Style: Instrumental Hard Rock
Release Date: 10 Apr 2020
Sites: Facebook | Instagram | Official Website | Twitter | Wikipedia | YouTube
Holy crap, Satch is up to seventeen solo albums now? I clearly haven't been paying enough attention. Then again, the ones I remember most, like Surfing with the Alien and Flying in a Blue Dream, date back to the late eighties. I must be getting old. That makes Joe Satriani even older, of course, but he's not far off sounding young and vibrant here on a baker's dozen of new tracks.
I won't even bother mentioning that his technique is insanely good, because that's been a given for decades now. Suffice it to say that he's still right on point, whatever he's trying to do. What matters now is whether what he's trying to do is going to connect or not. When you're a guitar hero throwing out another instrumental album, we have to do more than admire the technique of a master and get to the point where we just dig the music or the thing's failed completely.
And I have to say that this is a bit of both. For instance, the title track and All for Love are guitar workouts, shock horror, that do roughly what we expect Satch to do and just as well. However, it's the song in between them, Big Distortion, that connected more with me, mostly because it feels like it could be a song, if a vocalist had just wandered into the right studio and decided to jam.
The first really interesting track is Ali Farka, Dick Dale, an Alien and Me, perhaps inevitably given that intriguing title. Ali Farka Touré was a Malian multi-instrumentalist who became not only huge across the African continent but also well-known in certain circles in the US. He made lists of the best guitarists of all time in American magazines. Dick Dale took African sounds too but turned them into quintessentially American surf guitar. Both of them have passed so presumably Satch is paying homage, with the alien just icing on the cake.

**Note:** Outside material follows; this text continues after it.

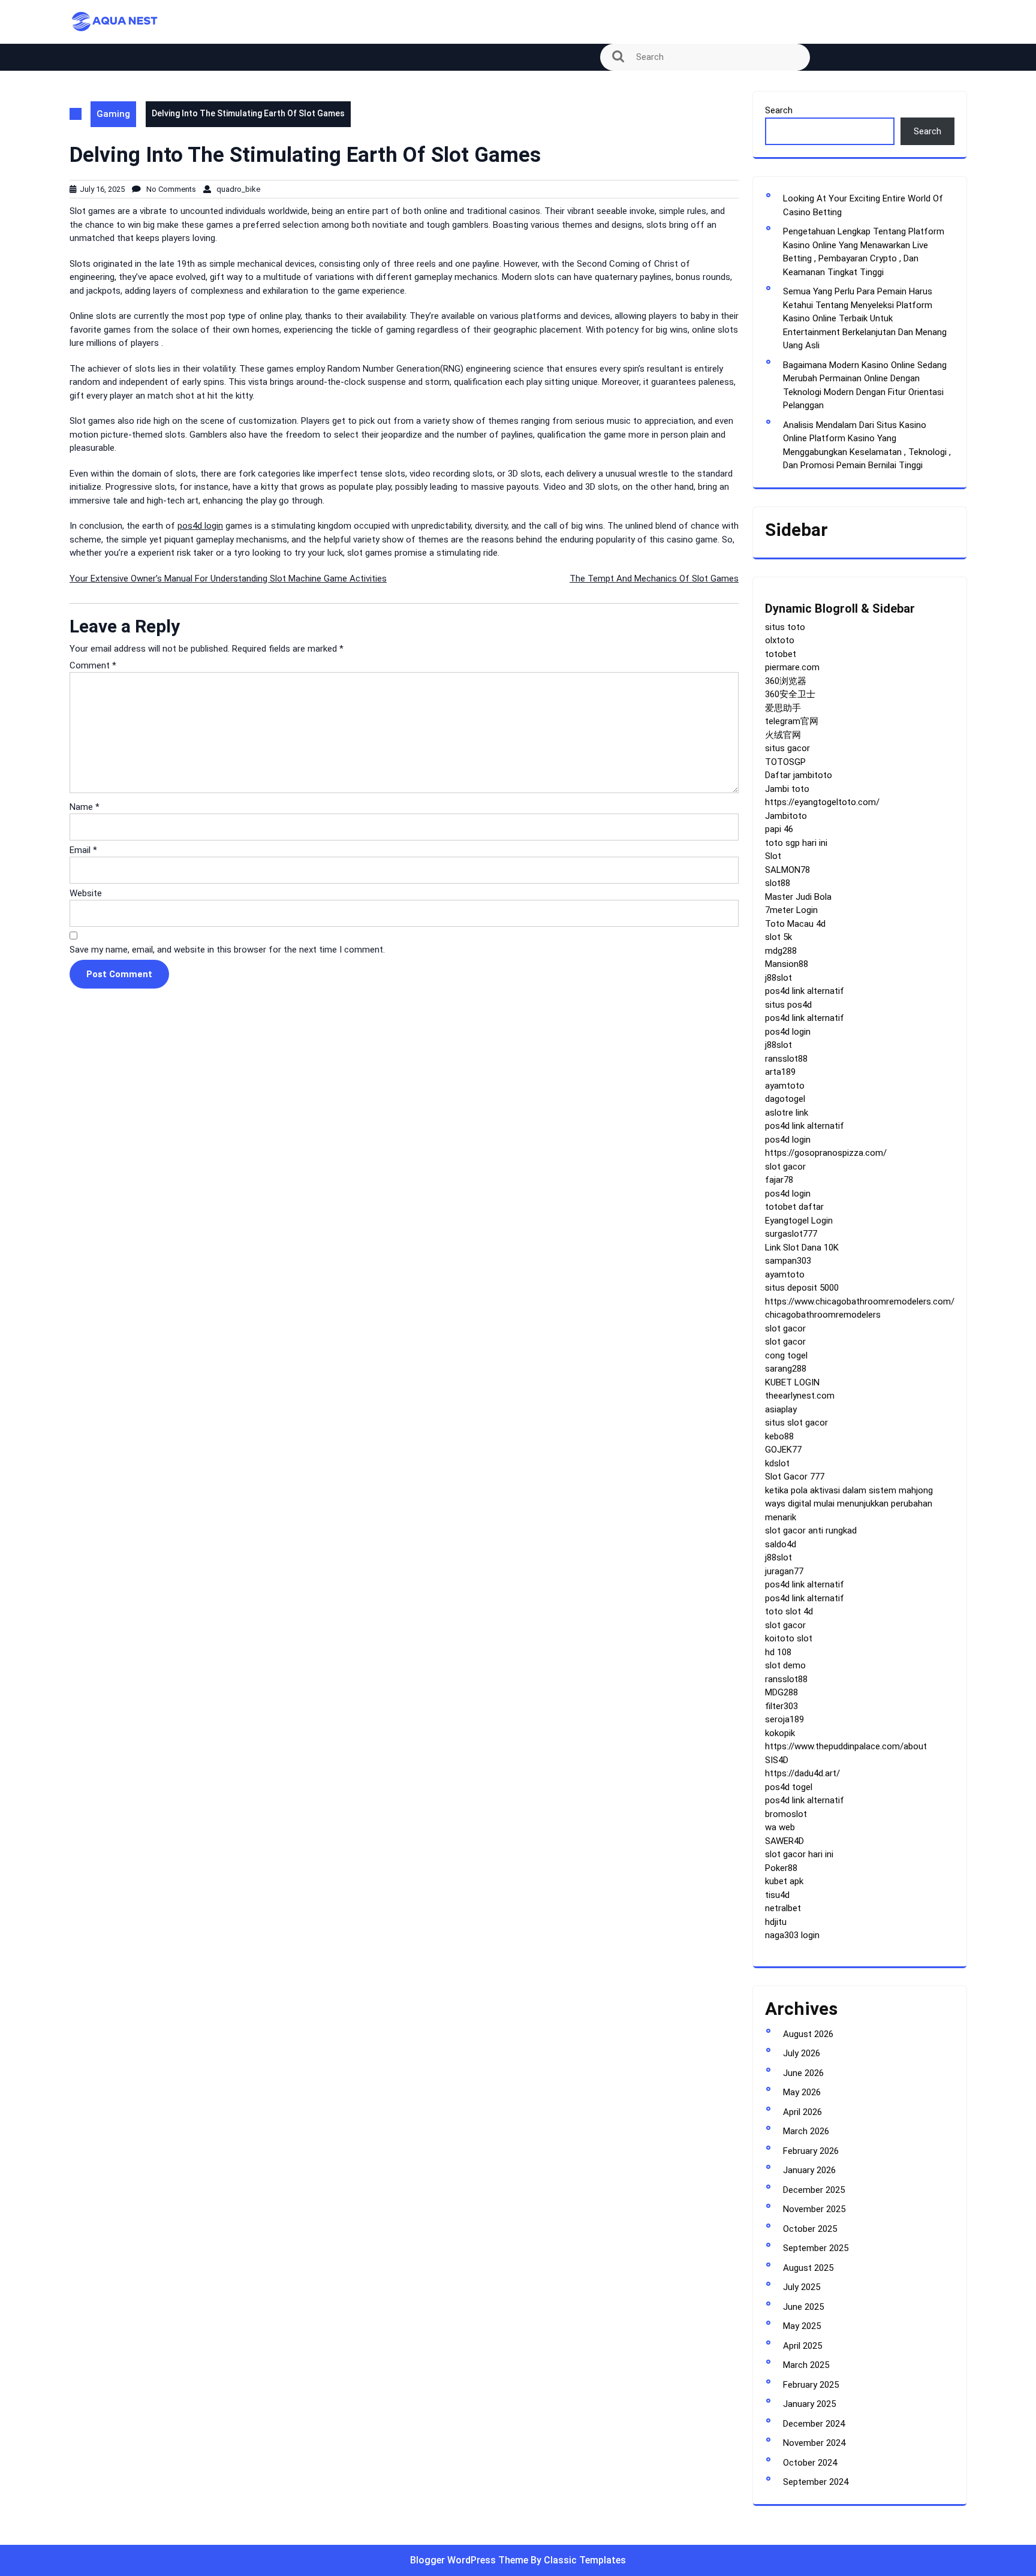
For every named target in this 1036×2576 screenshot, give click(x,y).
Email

It's here that I started to engage with the album, because instead of trying to make a piece of music sound like one thing, Satch seems to be trying for two at once. Teardrops refuses to be only one thing, partnering overproduced blues and handclaps with ominous spaghetti western chords. Perfect Dust is a perky country song but with a central riff right out of action cartoons, as if Chet Atkins was writing for Inspector Gadget. The first single, Nineteen Eighty, starts out like an AC/DC barnstormer and transforms into the sort of thing Eddie van Halen did during solos, experimenting with what the guitar's capable of.
I admire how Joe Satriani went for variety here. A country song like Perfect Dust is a long way from one like Here the Blue River, which is a reggae tune from moment one. Oddly, these two are perhaps the most fun the album has to offer, with All My Friends are Here tapping on their shoulder. I wonder how lively some of the other songs will feel like live, because this is one very produced album, so much so that it feels artificial and somewhat soulless.
I can't fault Satch's talent, which is as obvious here as ever, especially when he hits a groove like on Spirits, Ghosts and Outlaws, but this is so careful and technical that I lost sight of most of it. I prefer his talent to manifest as wild and loose, as if he stepped into a studio and improvised something magical for three quarters of an hour with a solid set of backing musicians trying to keep up. I want his talent to soar free like a creature of the wild. Here it's constrained in a cage with what sound like carefully prepared sonic backdrops and it's a lesser album for that ruthless care.
I'm going with a 6/10 but feel free to add a point to that if you think like a diehard fan.